Until now, most Indigneous territories in Canada have been omitted from Google Maps, but a new initiative from the company has begun to change that. More than 3,000 Indigenous lands and territories have been added to Google Maps and Earth.

Over the past seven years Google Earth Outreach has partnered with Indigenous communities, government-sourced data repositories, and experts such as Steve DeRoy from the Firelight Group to gather information to include in the maps. DeRoy, an Anishinaabe cartographer and member of the Ebb and Flow First Nation in Manitoba, says the project has multiple layers of use, one of which is to address identity. “Most people who explore maps like to see their home on those maps,” he says.

But Indigenous communities aren’t always represented, which led DeRoy to ask himself how he could help get these lands recognized on Google’s base maps so when they do that search they can find where they come from.

The need to officially include these lands on Google Maps became increasingly clear after Google began running Indigenous mapping workshops in 2010, which gave Indigenous peoples the tools and training to map their home territories. Some started asking why these weren’t included on Google platforms so the company set out to fix that, with DeRoy acting as an advisor.

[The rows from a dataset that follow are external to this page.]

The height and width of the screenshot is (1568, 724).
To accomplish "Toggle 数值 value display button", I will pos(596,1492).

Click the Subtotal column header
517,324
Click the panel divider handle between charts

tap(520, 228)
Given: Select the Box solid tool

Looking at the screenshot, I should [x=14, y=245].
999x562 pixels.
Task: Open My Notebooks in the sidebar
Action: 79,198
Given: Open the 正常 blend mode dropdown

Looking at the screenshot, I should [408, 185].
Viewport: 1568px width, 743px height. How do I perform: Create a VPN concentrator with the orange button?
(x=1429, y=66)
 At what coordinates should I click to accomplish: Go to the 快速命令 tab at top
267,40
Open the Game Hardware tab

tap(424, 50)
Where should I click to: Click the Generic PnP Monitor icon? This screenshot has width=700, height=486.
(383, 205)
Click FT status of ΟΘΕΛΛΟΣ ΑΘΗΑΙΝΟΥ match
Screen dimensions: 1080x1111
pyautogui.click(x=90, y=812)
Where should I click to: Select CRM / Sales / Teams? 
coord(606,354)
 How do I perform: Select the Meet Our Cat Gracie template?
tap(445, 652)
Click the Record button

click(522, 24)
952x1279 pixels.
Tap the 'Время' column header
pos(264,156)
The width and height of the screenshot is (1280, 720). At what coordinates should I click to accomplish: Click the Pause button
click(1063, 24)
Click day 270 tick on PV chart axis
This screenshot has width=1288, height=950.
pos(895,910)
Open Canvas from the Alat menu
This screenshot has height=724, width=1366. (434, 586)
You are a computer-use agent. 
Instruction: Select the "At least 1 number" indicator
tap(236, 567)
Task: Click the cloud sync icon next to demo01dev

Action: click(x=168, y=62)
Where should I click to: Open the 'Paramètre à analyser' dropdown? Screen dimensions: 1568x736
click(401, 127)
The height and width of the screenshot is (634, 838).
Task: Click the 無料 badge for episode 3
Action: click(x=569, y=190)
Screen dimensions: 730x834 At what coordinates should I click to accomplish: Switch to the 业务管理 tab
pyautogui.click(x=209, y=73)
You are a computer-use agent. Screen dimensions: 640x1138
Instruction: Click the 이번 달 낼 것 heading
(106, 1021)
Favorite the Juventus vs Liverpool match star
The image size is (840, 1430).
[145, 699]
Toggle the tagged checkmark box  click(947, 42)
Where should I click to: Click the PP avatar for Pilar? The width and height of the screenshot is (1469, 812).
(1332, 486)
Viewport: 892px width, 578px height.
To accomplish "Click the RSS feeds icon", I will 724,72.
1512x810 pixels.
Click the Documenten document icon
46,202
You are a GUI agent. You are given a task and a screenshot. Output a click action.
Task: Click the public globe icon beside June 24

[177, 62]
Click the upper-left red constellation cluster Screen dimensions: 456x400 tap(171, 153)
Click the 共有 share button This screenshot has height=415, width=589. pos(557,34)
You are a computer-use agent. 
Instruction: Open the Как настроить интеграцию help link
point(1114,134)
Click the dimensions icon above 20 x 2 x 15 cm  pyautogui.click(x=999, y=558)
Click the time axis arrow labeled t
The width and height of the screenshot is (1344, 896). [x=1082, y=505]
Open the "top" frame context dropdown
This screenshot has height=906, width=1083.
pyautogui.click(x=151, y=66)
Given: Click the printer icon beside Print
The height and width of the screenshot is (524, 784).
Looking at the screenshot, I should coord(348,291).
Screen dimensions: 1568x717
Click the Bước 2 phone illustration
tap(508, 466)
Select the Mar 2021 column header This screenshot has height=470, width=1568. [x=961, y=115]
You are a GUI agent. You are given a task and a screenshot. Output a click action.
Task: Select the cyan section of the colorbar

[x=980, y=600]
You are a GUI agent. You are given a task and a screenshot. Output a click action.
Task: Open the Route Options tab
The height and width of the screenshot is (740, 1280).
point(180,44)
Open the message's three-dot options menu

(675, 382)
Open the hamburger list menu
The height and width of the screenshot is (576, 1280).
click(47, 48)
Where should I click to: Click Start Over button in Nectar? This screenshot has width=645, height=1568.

The project follows Google’s recent inclusion of Indigenous territories in the United States and Brazil, and involved a long-term process of dialogue and data collection. All of the added territories are federally recognized First Nations reserves and treaty settlements and are searchable on Google Maps, outlined in red and labelled according to current data. This data is largely from government agencies such as Northern Affairs Canada and Natural Resources Canada, who provided the bulk of the information. “Now when you go to Google Maps and Google Earth you’ll be able to see that data actually as part of the maps,” says DeRoy.

The initiative is an important step in the right direction as the country celebrates its sesquicentennial. “We’re talking about thousands of years of occupation of Indigenous people in North America, and to be recognized on those maps—it’s one step closer towards reconciliation.”

The project is an ongoing process, and those communities who would like to add their lands to the maps or update existing areas are encouraged to reach out to those involved in the project.

For now, DeRoy is hoping to inspire other regions to follow suit: “I would love to see this on a global scale,” he says.